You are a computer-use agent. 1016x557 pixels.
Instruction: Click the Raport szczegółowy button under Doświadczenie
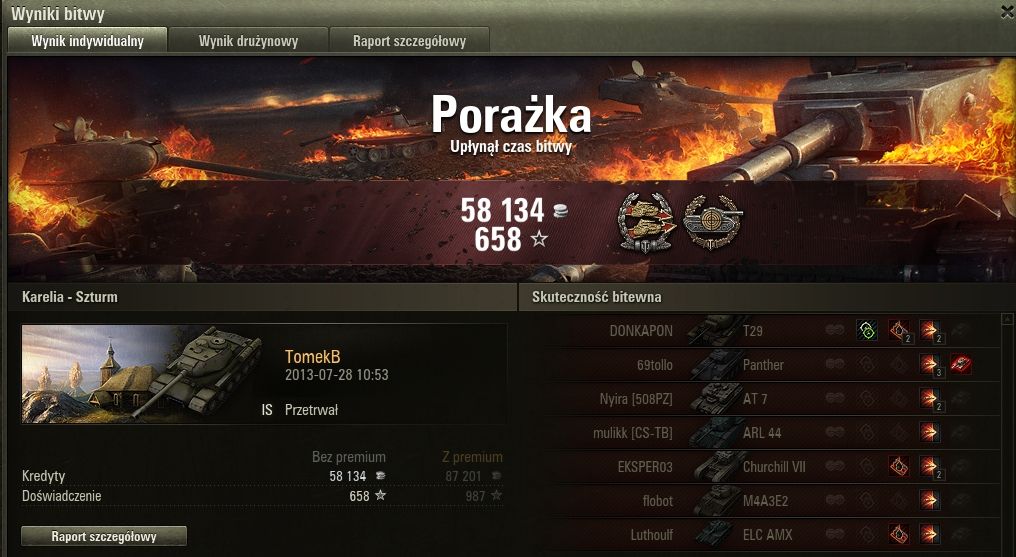(104, 536)
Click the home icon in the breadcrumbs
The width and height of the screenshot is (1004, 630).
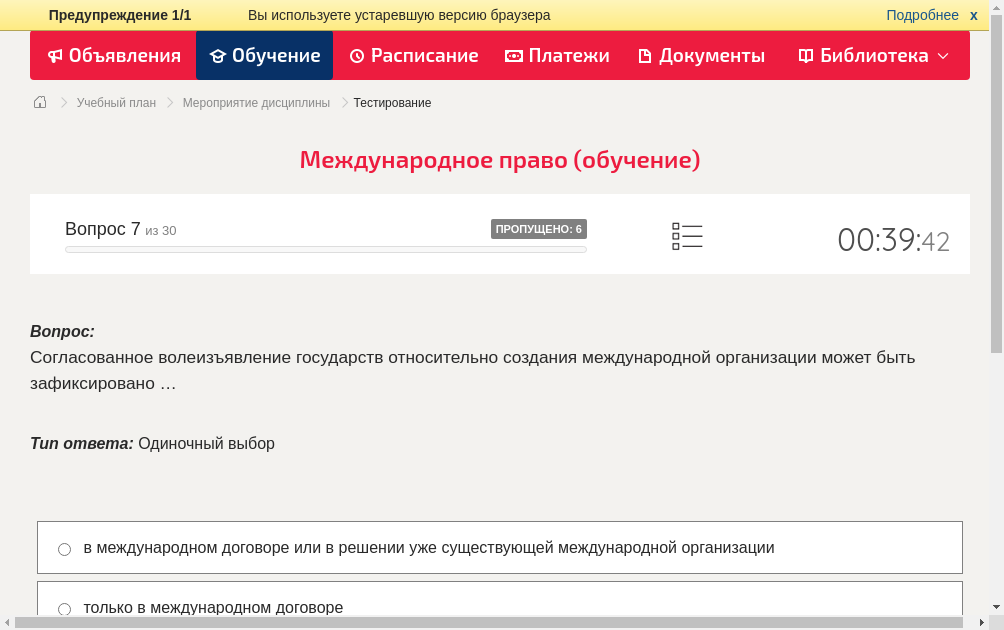tap(39, 102)
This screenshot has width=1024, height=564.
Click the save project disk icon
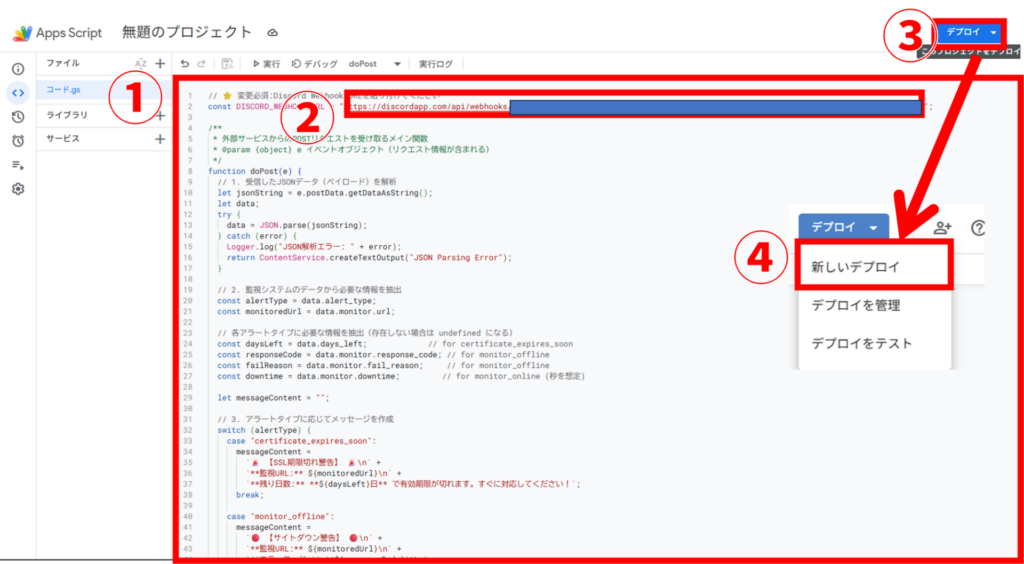(x=228, y=63)
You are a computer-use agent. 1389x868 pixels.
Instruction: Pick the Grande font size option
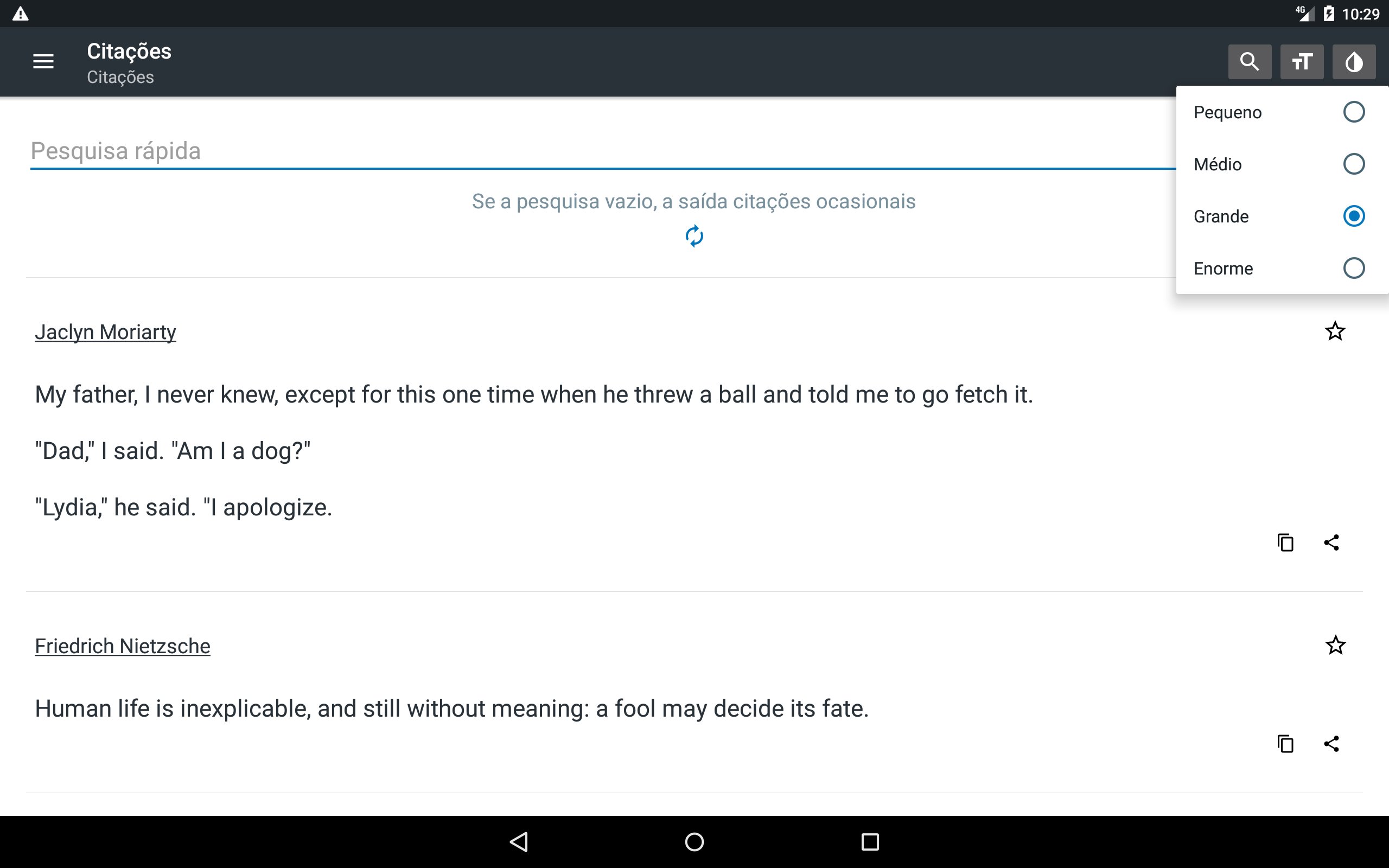pyautogui.click(x=1221, y=216)

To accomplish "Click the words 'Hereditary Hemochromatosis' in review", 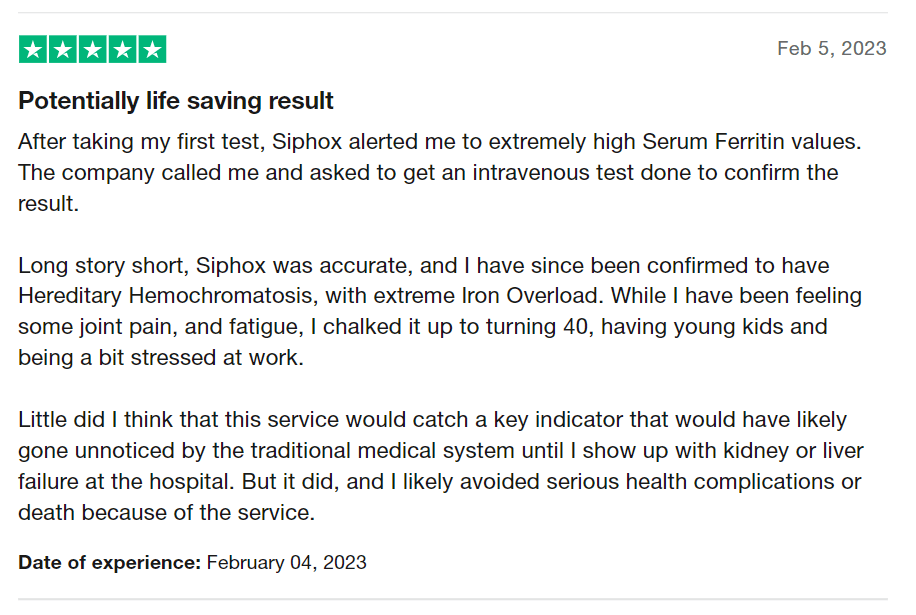I will click(168, 296).
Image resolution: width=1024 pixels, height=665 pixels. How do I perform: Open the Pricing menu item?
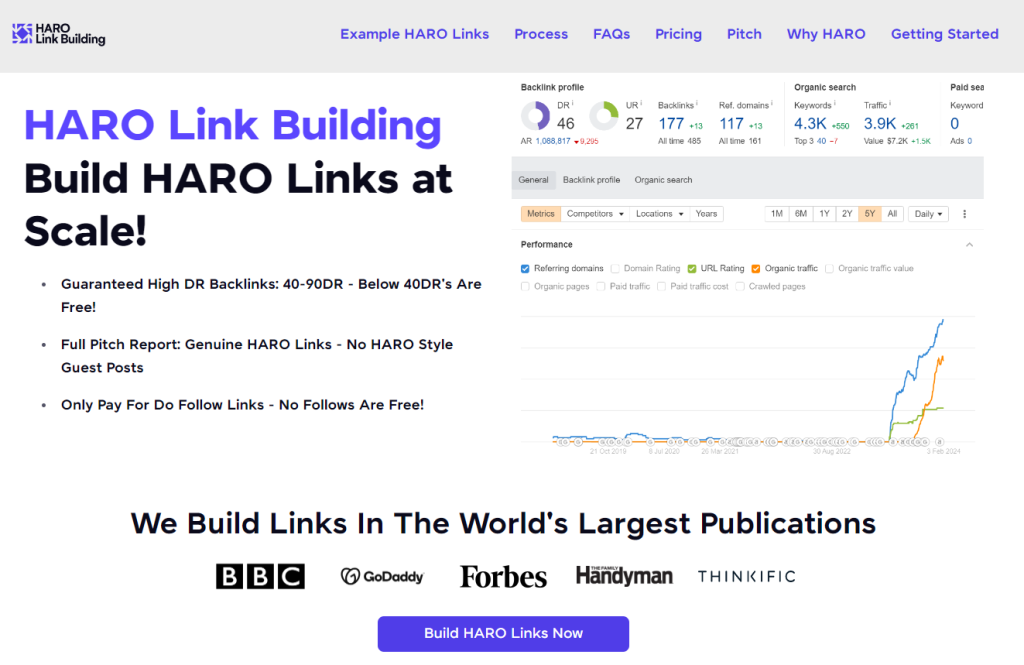click(678, 34)
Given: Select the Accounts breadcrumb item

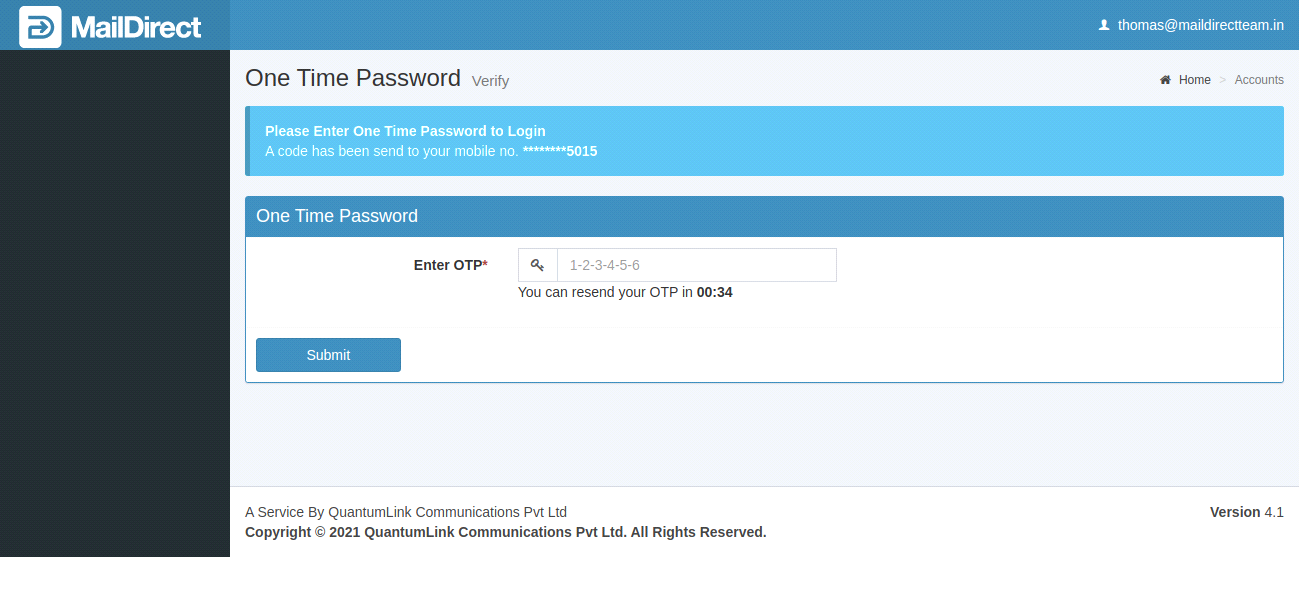Looking at the screenshot, I should 1259,80.
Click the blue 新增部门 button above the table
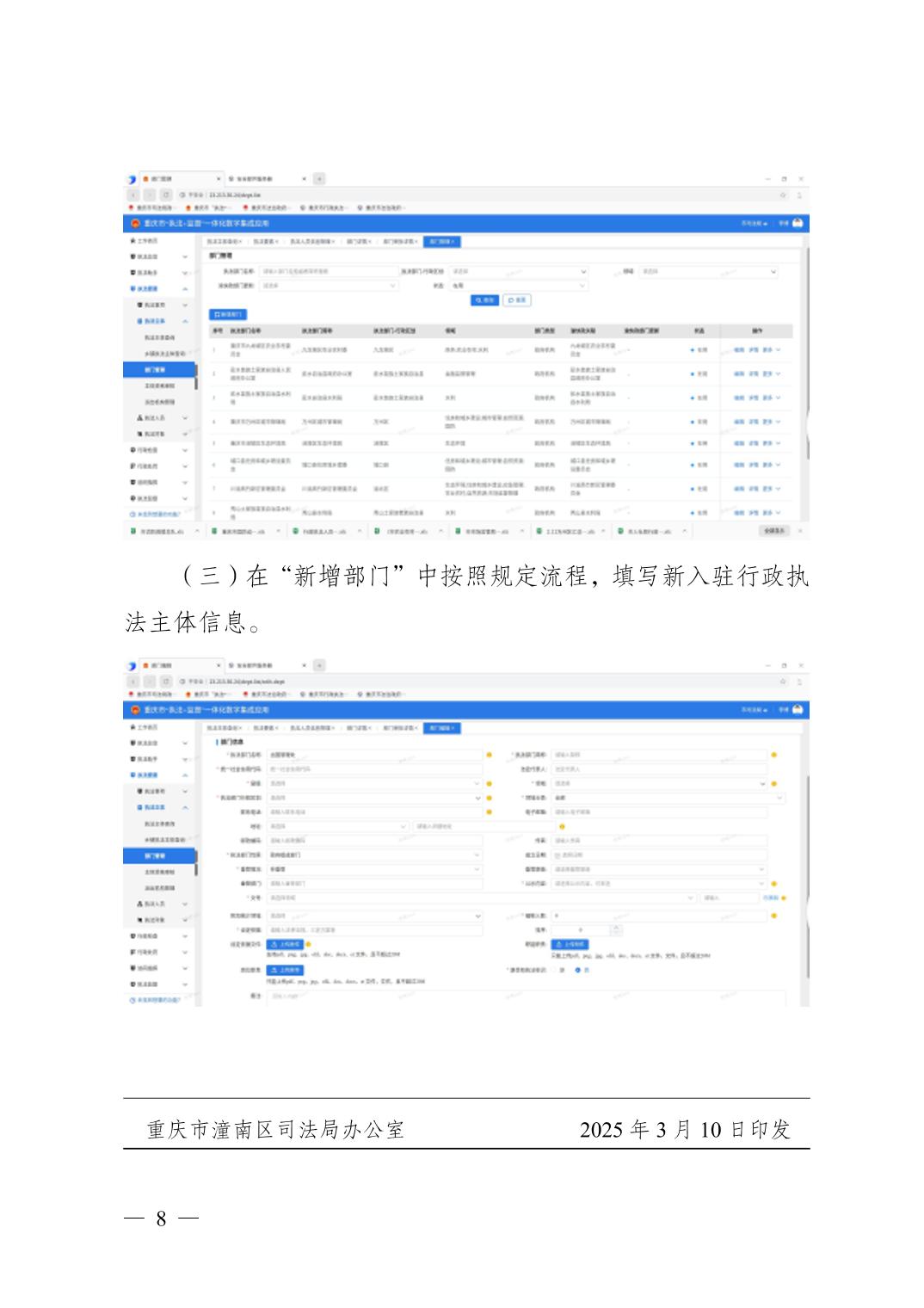This screenshot has height=1308, width=924. (229, 315)
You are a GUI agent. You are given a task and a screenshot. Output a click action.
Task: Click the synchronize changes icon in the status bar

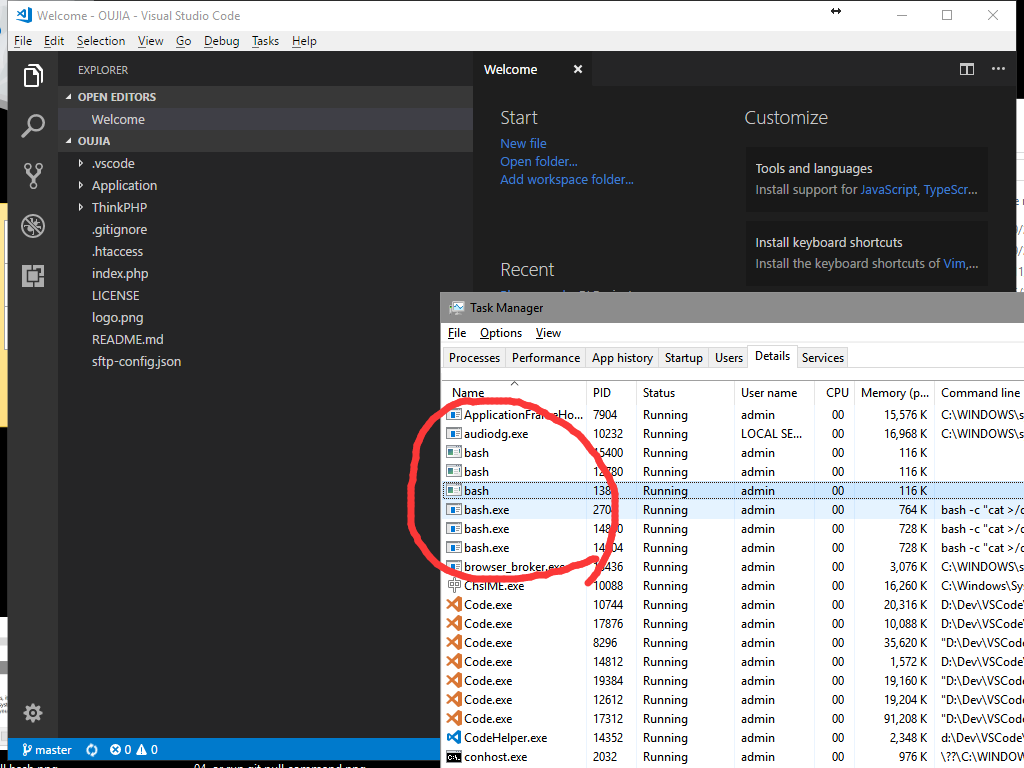(x=91, y=748)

■ ■ ■ ■ ■ ■ ■

Task objective -> Please output the lines from the line that holds "You are a GUI" through the final line of the material above, both included. Each line must match exactly, and pictures must be excluded.

Exercise response ->
You are a GUI agent. You are given a task and a screenshot. Output a click action.
Task: Click the synchronize changes icon in the status bar

(x=91, y=748)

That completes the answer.